Given entries:
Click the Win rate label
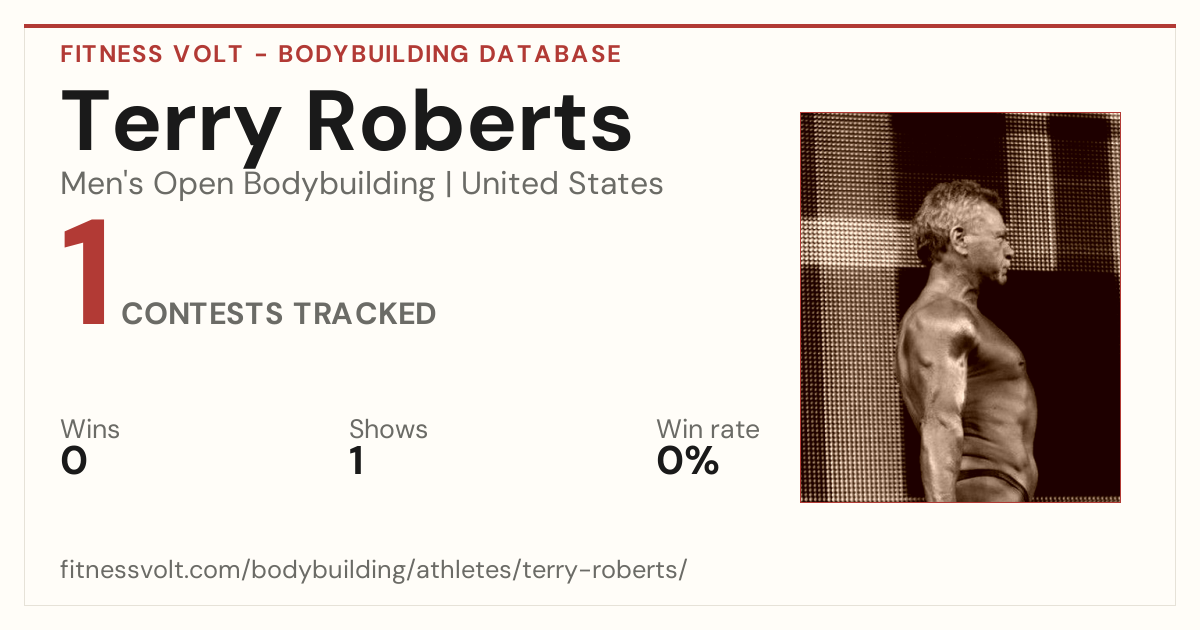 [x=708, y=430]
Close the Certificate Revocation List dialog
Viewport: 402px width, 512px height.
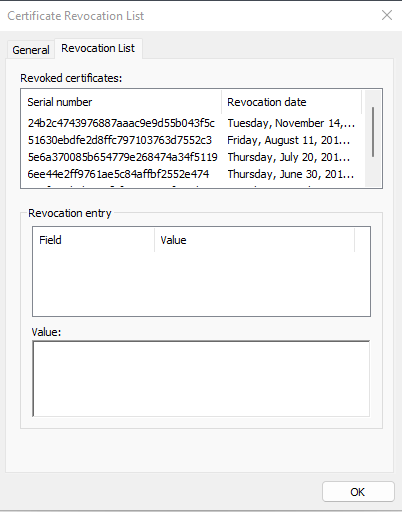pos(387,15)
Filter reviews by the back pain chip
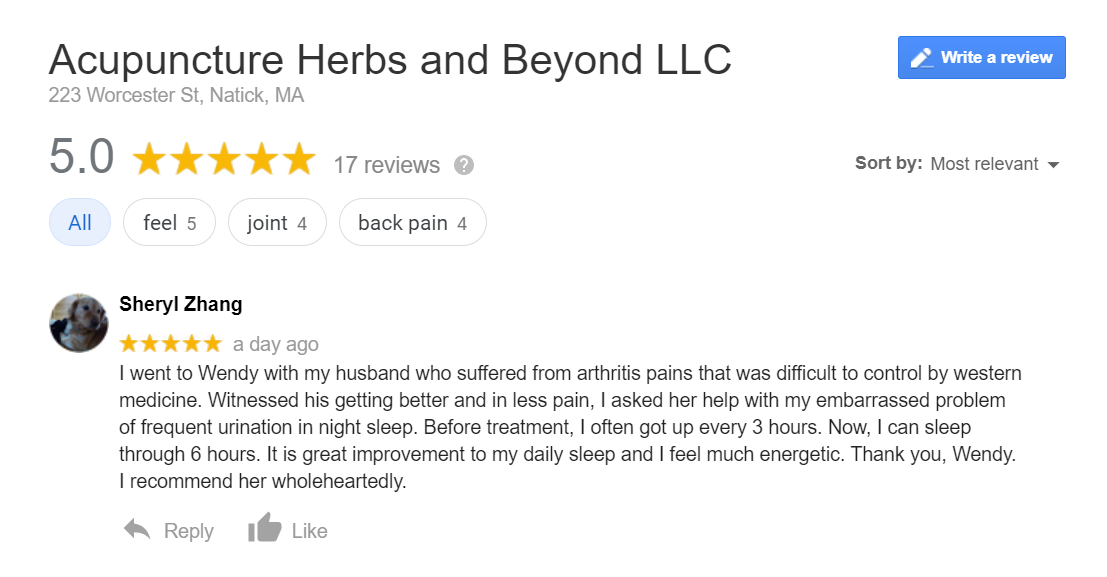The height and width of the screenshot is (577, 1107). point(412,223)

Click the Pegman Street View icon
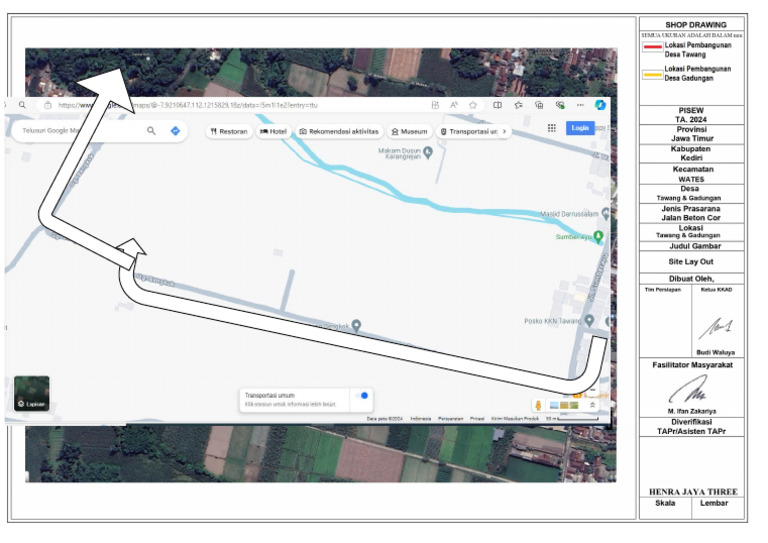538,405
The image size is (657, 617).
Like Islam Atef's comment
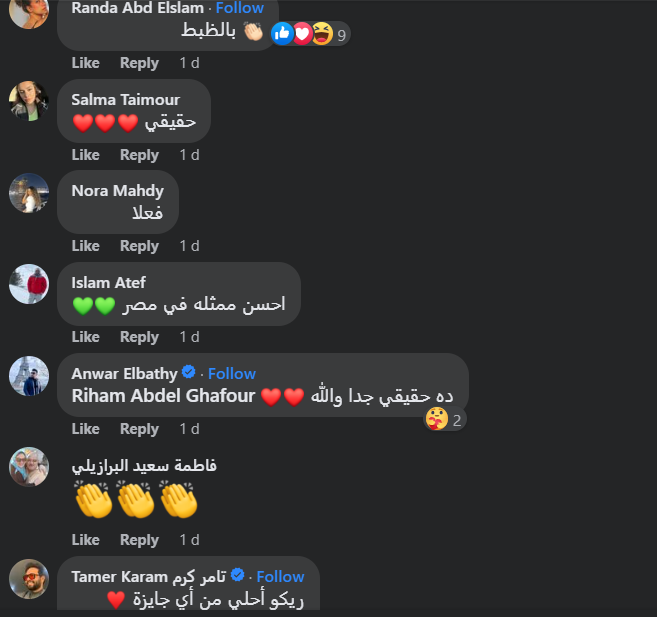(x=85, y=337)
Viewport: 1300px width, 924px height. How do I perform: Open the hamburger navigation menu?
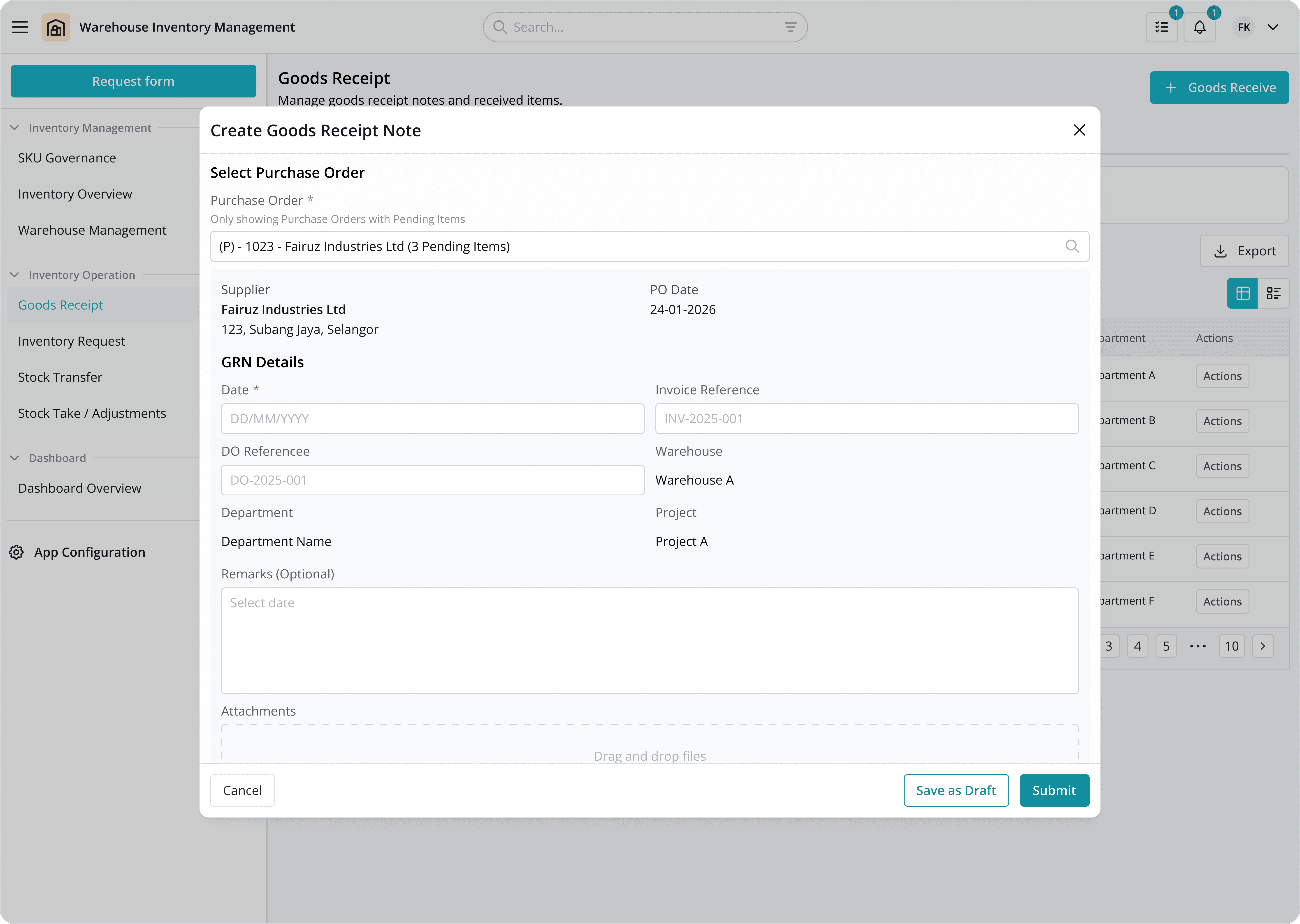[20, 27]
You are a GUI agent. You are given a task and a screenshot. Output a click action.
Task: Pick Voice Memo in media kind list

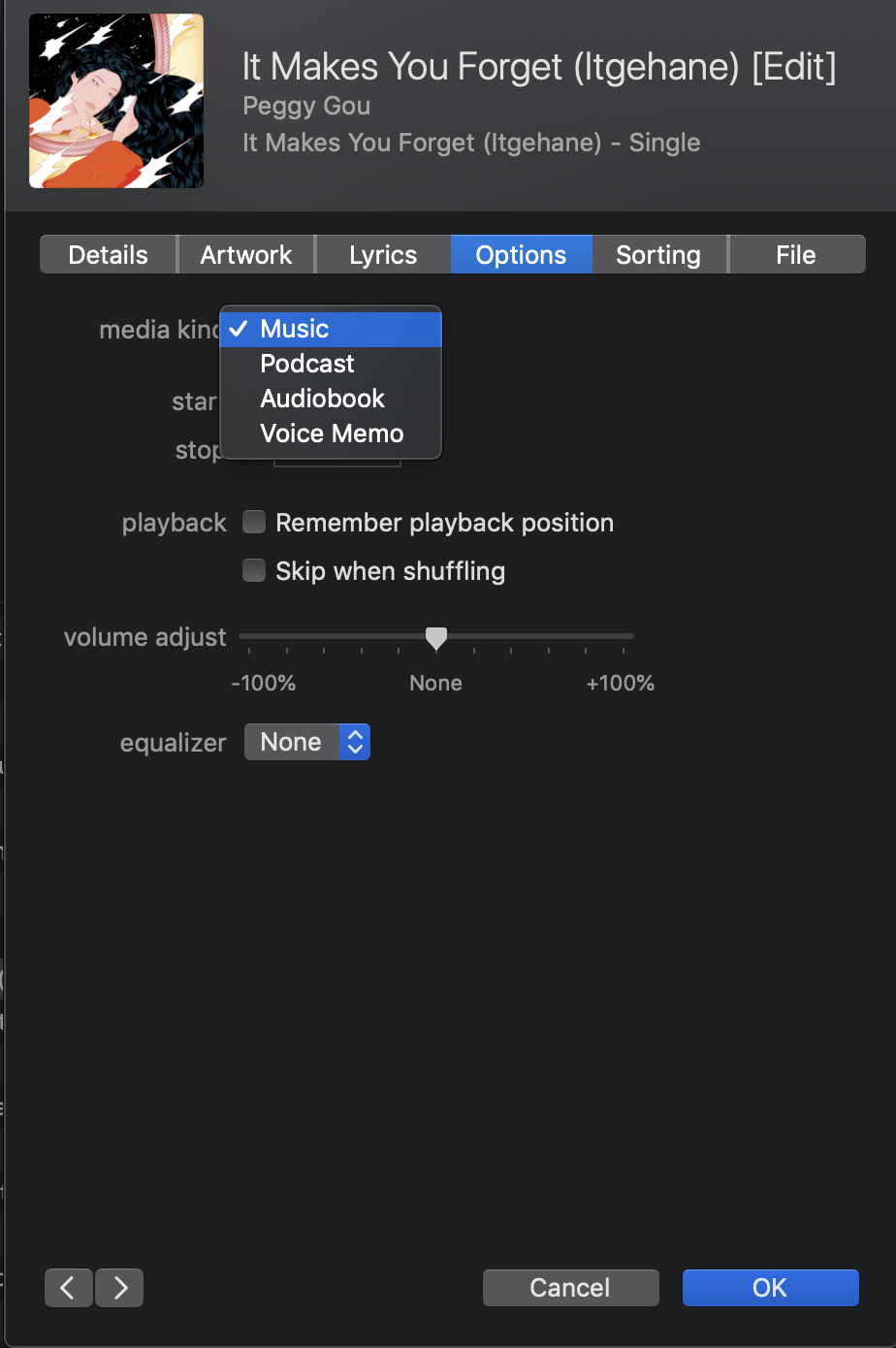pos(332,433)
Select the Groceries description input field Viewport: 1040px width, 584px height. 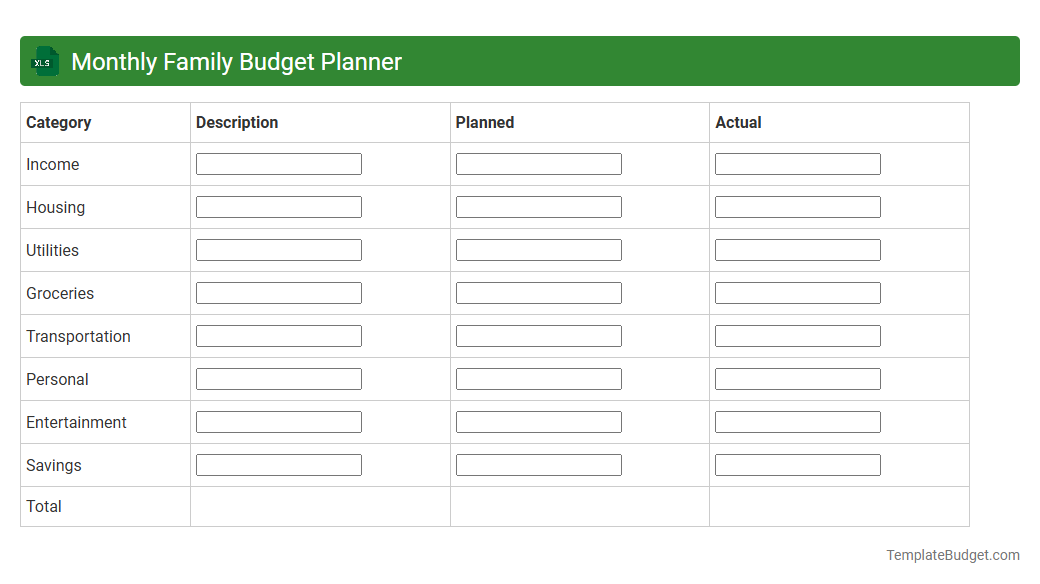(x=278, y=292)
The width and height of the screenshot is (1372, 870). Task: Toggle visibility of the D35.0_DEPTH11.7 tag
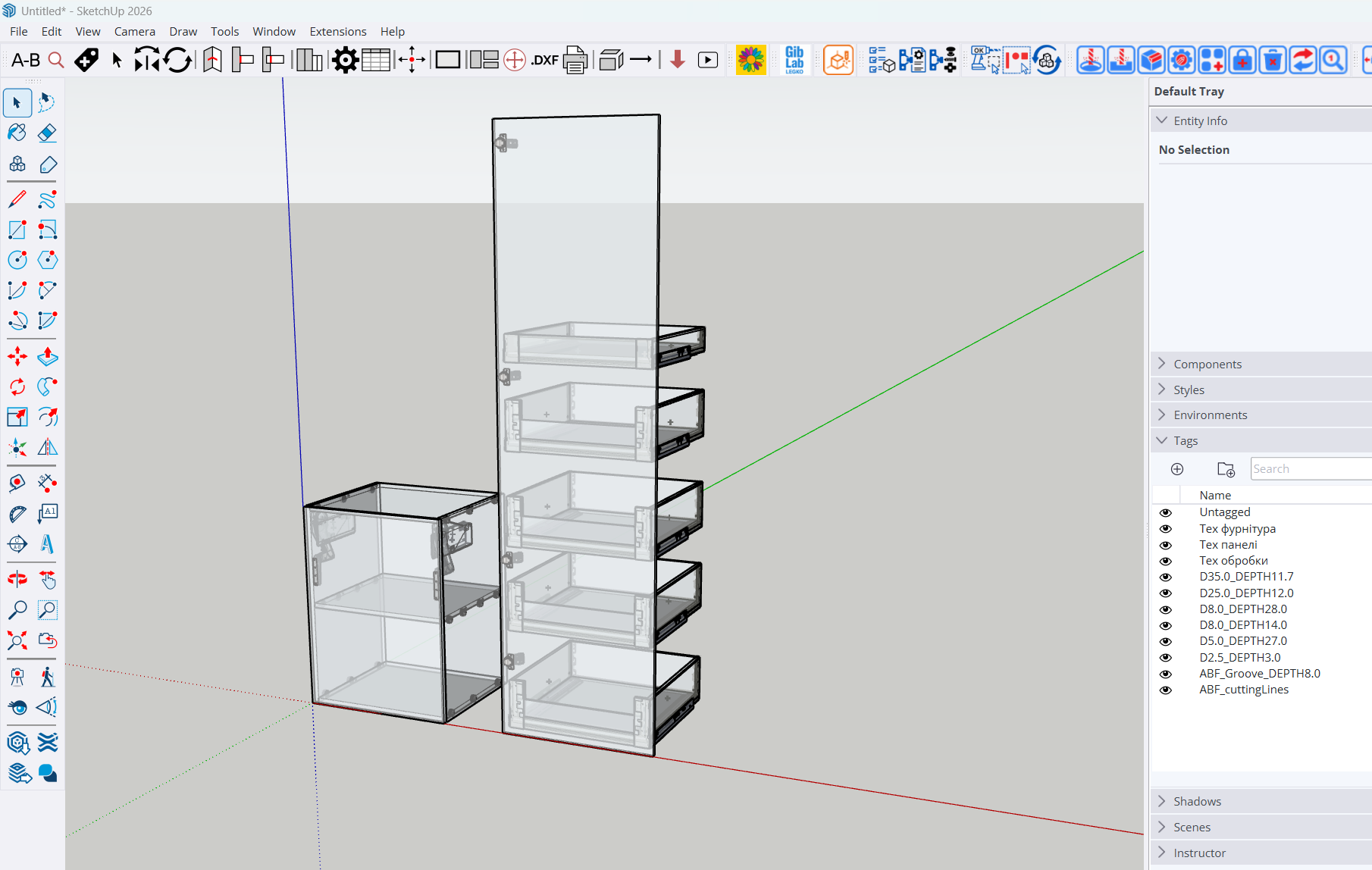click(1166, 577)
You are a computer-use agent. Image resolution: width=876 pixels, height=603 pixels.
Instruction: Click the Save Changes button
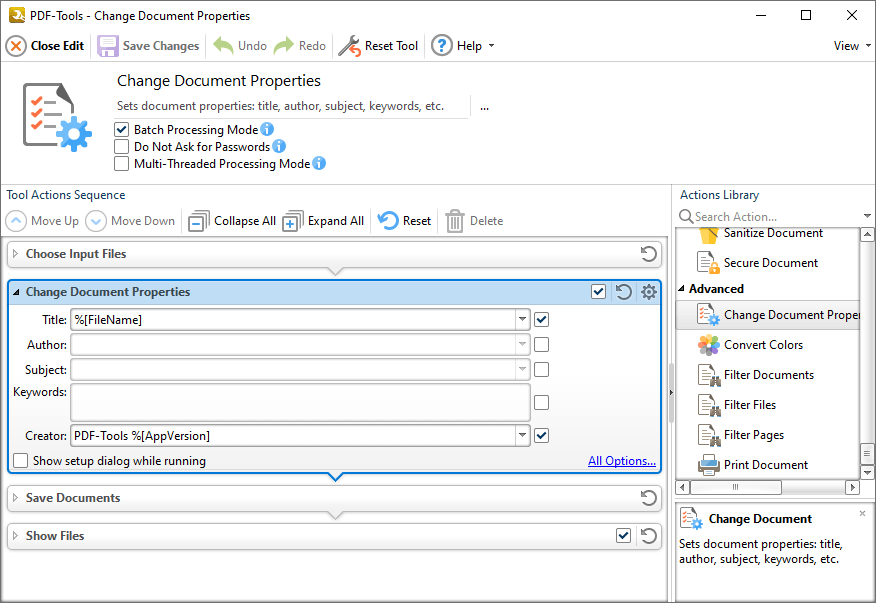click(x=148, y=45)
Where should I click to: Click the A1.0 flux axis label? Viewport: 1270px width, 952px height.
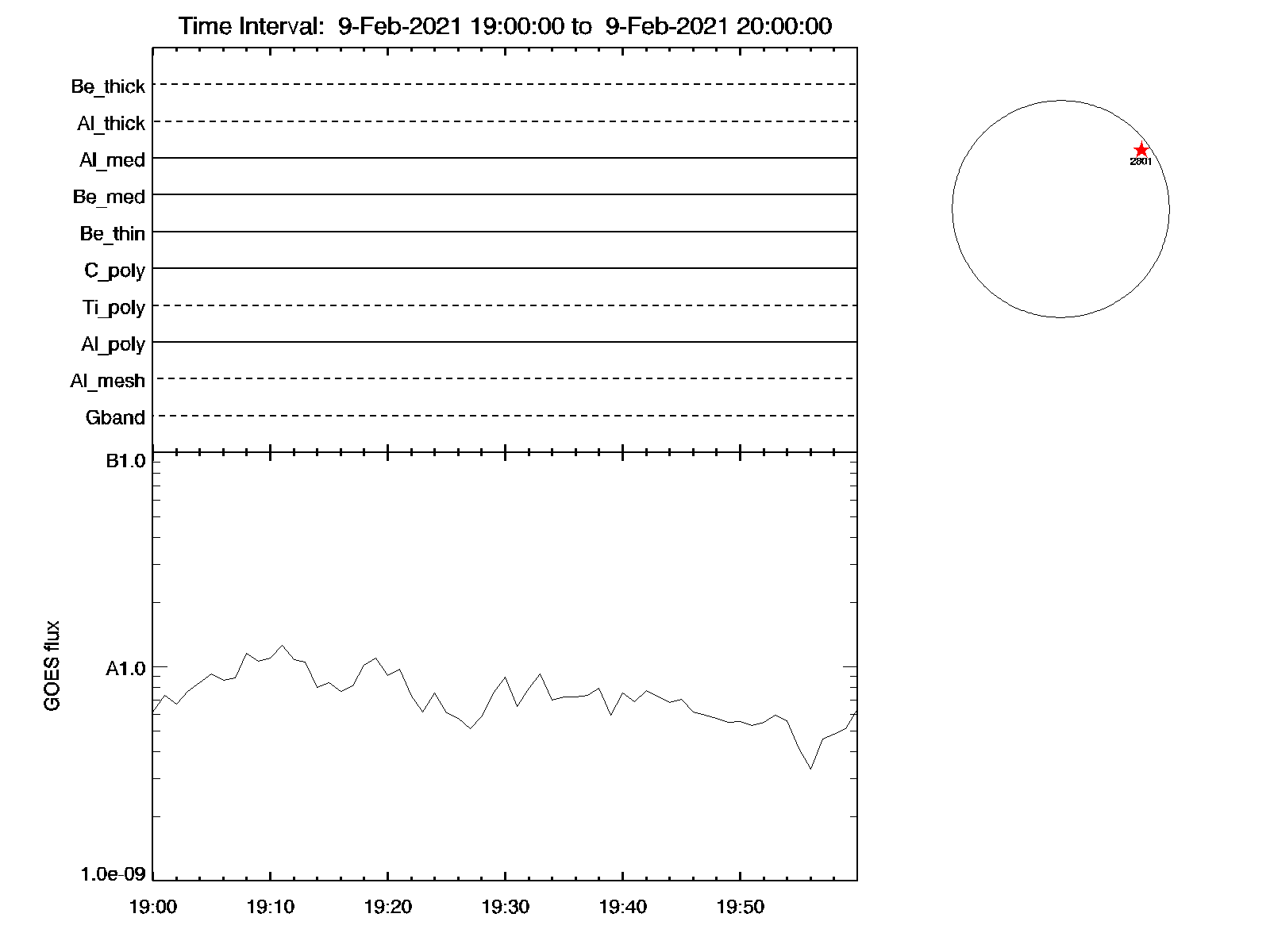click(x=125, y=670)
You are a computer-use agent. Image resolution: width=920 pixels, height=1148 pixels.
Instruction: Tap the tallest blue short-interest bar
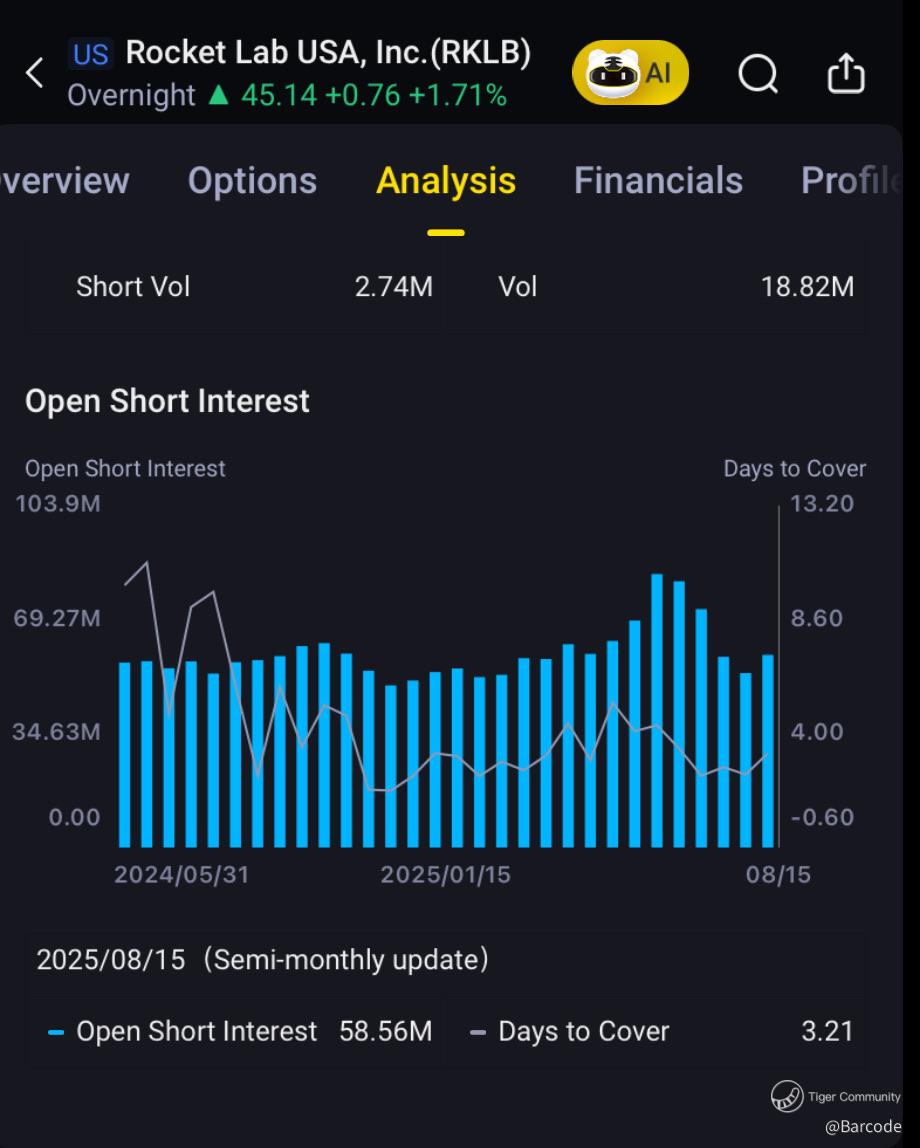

What is required: Edit the items between the lines holding "The width and" and "click(x=148, y=45)", inclusive, putting "Apply Changes" in place of "Save Changes" and leaving everything else unchanged. Give only those lines back, without the pictures.

Exercise result:
The width and height of the screenshot is (1372, 870). Task: Toggle visibility of the D35.0_DEPTH11.7 tag
click(1166, 577)
You are a computer-use agent. Image resolution: width=876 pixels, height=603 pixels.
Instruction: Click the Apply Changes button
click(x=148, y=45)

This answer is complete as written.